= High-redundancy actuation =

High-redundancy actuation (HRA) is a new approach to fault-tolerant control in the area of mechanical actuation.

==Overview==
The basic idea is to use a lot of small actuation elements, so that a fault of one element has only a minor effect on the overall system. This way, a High Redundancy Actuator can remain functional even after several elements are at fault. This property is also called graceful degradation.

Fault-tolerant operation in the presence of actuator faults requires some form of redundancy. Actuators are essential, because they are used to keep the system stable and to bring it into the desired state. Both requires a certain amount of power or force to be
applied to the system. No control approach can work unless the actuators produce this necessary force.

So the common solution is to err on the side of safety by over-actuation: much more control action than strictly necessary is built into the system. For critical systems, the normal approach involves straightforward replication of the actuators. Often three or four actuators are used in parallel for aircraft flight control systems, even if one would be
sufficient from a control point of view. So if one actuator fails, the remaining actuator can always keep the system operation. While this approach is certainly successful, it also makes the system expensive, heavy and ineffective.

===Inspiration of high-redundancy actuation===
The idea of the high-redundancy actuation (HRA) is inspired by the human musculature. A muscle is composed of many individual muscle cells, each of which provides only a minute contribution to the force and the travel of the muscle. These properties allow the muscle as a whole to be highly resilient to damage of individual cells.

==Technical realisation==
The aim of high redundancy actuation is not to produce man-made muscles, but to use the same principle of cooperation in technical actuators to provide intrinsic fault tolerance. To achieve this, a high number of small actuator elements are assembled in parallel and in series to form one actuator (see Series and parallel circuits).

Faults within the actuator will affect the maximum capability, but through robust control, full performance can be maintained without either adaptation or reconfiguration. Some form of condition monitoring is necessary to provide warnings to the operator calling for
maintenance. But this monitoring has no influence on the system itself, unlike in adaptive methods or control reconfiguration, which simplifies the design of the system significantly.

The HRA is an important new approach within the overall area of fault-tolerant control,
using concepts of reliability engineering on a mechanical level. When applicable, it can provide actuators that have graceful degradation, and that continue to operate at close to nominal performance even in the presence of multiple faults in the actuator elements.
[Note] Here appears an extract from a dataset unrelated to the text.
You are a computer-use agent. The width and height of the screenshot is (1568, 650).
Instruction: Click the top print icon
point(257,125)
===Using actuation elements in series===
An important feature of the high-redundancy actuation is that the actuator elements are connected both in parallel and in series. While the parallel arrangement is commonly used, the configuration in series is rarely employed, because it is perceived to be less efficient.

However, there is one fault that is difficult to deal with in a parallel arrangement: the locking up of one actuator element. Because parallel actuator elements always have the same extension, one locked-up element can render the whole assembly useless. It is possible to mitigate this by guarding the elements against locking or by limiting the force exerted by a single element. But these measures reduce both the effectiveness of the system and introduce new points of failure.
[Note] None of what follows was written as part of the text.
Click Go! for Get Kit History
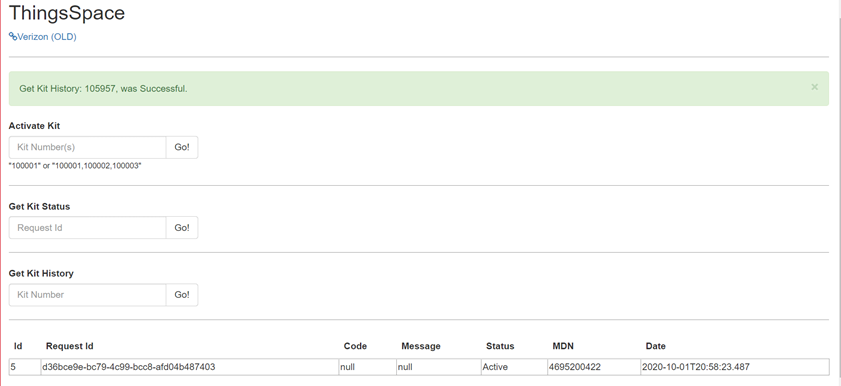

The analysis of the serial configuration shows that it remains operational when one element is locked-up. This fact is important for the High Redundancy Actuator, as fault tolerance is required for different fault types. The goal of the HRA project is to use parallel and serial actuator elements to accommodate both the blocking and the inactivity (loss of force) of an element.

===Available technology===
The basic idea of high-redundancy actuation is technology agnostic: it should be applicable to a wide range of actuator technology, including different kinds of linear actuators and rotational actuators.

However, initial experiments are performed with electric actuators, especially with electromechanical and electromagnetic technology. Compared to pneumatic actuators, the electrical drive allow a much finer control of position and force.